YOUR OBJECTIVE: Make an exact transcription of the data below.

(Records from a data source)

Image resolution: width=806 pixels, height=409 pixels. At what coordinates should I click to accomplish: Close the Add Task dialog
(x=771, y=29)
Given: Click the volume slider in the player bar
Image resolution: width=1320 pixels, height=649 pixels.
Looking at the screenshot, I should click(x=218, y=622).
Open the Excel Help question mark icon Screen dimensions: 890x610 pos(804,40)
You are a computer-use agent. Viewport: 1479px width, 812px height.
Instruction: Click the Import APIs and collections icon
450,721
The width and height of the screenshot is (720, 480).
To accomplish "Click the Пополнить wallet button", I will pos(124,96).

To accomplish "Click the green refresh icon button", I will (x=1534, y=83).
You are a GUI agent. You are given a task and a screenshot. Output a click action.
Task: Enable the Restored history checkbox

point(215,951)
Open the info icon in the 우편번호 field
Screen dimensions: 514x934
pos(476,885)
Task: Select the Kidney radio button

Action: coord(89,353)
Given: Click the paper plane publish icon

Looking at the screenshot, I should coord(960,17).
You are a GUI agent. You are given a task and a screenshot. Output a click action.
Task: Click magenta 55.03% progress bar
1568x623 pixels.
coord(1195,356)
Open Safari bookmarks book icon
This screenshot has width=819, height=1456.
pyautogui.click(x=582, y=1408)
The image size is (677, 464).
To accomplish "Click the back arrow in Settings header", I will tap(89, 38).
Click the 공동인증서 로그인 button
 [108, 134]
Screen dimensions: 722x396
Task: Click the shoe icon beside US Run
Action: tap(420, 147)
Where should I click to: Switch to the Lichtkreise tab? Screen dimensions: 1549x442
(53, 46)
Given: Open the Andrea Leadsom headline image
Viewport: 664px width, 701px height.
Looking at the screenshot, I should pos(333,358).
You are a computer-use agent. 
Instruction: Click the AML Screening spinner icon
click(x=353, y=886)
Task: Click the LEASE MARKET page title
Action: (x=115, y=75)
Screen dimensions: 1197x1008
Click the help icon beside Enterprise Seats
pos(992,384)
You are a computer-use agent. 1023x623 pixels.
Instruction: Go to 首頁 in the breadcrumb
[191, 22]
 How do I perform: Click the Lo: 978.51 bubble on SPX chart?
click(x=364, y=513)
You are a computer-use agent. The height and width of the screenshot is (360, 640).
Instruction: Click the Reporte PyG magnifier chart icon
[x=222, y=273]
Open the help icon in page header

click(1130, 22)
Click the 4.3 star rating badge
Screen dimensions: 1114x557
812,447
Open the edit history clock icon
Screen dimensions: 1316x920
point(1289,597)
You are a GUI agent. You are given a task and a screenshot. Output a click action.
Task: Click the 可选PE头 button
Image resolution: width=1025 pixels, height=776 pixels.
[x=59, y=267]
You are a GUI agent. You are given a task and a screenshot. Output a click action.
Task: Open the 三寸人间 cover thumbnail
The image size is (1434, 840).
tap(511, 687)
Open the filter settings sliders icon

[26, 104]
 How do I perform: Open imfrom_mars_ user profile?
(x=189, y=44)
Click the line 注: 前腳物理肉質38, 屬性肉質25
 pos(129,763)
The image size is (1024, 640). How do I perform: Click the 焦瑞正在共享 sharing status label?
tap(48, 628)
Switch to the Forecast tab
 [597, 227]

TASK ANSWER:
Image resolution: width=806 pixels, height=409 pixels. At what coordinates should I click to accomplish: Close the Add Task dialog
(x=771, y=29)
Given: Click the volume slider in the player bar
Image resolution: width=1320 pixels, height=649 pixels.
Looking at the screenshot, I should click(x=218, y=622).
Open the Excel Help question mark icon Screen dimensions: 890x610 pos(804,40)
You are a computer-use agent. Viewport: 1479px width, 812px height.
Instruction: Click the Import APIs and collections icon
450,721
The width and height of the screenshot is (720, 480).
To accomplish "Click the Пополнить wallet button", I will pos(124,96).

To accomplish "Click the green refresh icon button", I will (x=1534, y=83).
You are a GUI agent. You are given a task and a screenshot. Output a click action.
Task: Enable the Restored history checkbox

point(215,951)
Open the info icon in the 우편번호 field
Screen dimensions: 514x934
pos(476,885)
Task: Select the Kidney radio button

Action: coord(89,353)
Given: Click the paper plane publish icon

Looking at the screenshot, I should coord(960,17).
You are a GUI agent. You are given a task and a screenshot. Output a click action.
Task: Click magenta 55.03% progress bar
1568x623 pixels.
coord(1195,356)
Open Safari bookmarks book icon
This screenshot has width=819, height=1456.
pyautogui.click(x=582, y=1408)
The image size is (677, 464).
To accomplish "Click the back arrow in Settings header", I will tap(89, 38).
Click the 공동인증서 로그인 button
 [108, 134]
Screen dimensions: 722x396
Task: Click the shoe icon beside US Run
Action: tap(420, 147)
Where should I click to: Switch to the Lichtkreise tab? Screen dimensions: 1549x442
(53, 46)
Given: Open the Andrea Leadsom headline image
Viewport: 664px width, 701px height.
Looking at the screenshot, I should pos(333,358).
You are a computer-use agent. 
Instruction: Click the AML Screening spinner icon
click(x=353, y=886)
Task: Click the LEASE MARKET page title
Action: (x=115, y=75)
Screen dimensions: 1197x1008
Click the help icon beside Enterprise Seats
pos(992,384)
You are a computer-use agent. 1023x623 pixels.
Instruction: Go to 首頁 in the breadcrumb
[191, 22]
 How do I perform: Click the Lo: 978.51 bubble on SPX chart?
click(x=364, y=513)
You are a computer-use agent. The height and width of the screenshot is (360, 640).
Instruction: Click the Reporte PyG magnifier chart icon
[x=222, y=273]
Open the help icon in page header

click(1130, 22)
Click the 4.3 star rating badge
Screen dimensions: 1114x557
812,447
Open the edit history clock icon
Screen dimensions: 1316x920
point(1289,597)
You are a GUI agent. You are given a task and a screenshot. Output a click action.
Task: Click the 可选PE头 button
Image resolution: width=1025 pixels, height=776 pixels.
[x=59, y=267]
You are a GUI agent. You are given a task and a screenshot. Output a click action.
Task: Open the 三寸人间 cover thumbnail
The image size is (1434, 840).
tap(511, 687)
Open the filter settings sliders icon

[26, 104]
 How do I perform: Open imfrom_mars_ user profile?
(x=189, y=44)
Click the line 注: 前腳物理肉質38, 屬性肉質25
 pos(129,763)
The image size is (1024, 640). How do I perform: Click the 焦瑞正在共享 sharing status label?
tap(48, 628)
Switch to the Forecast tab
 [597, 227]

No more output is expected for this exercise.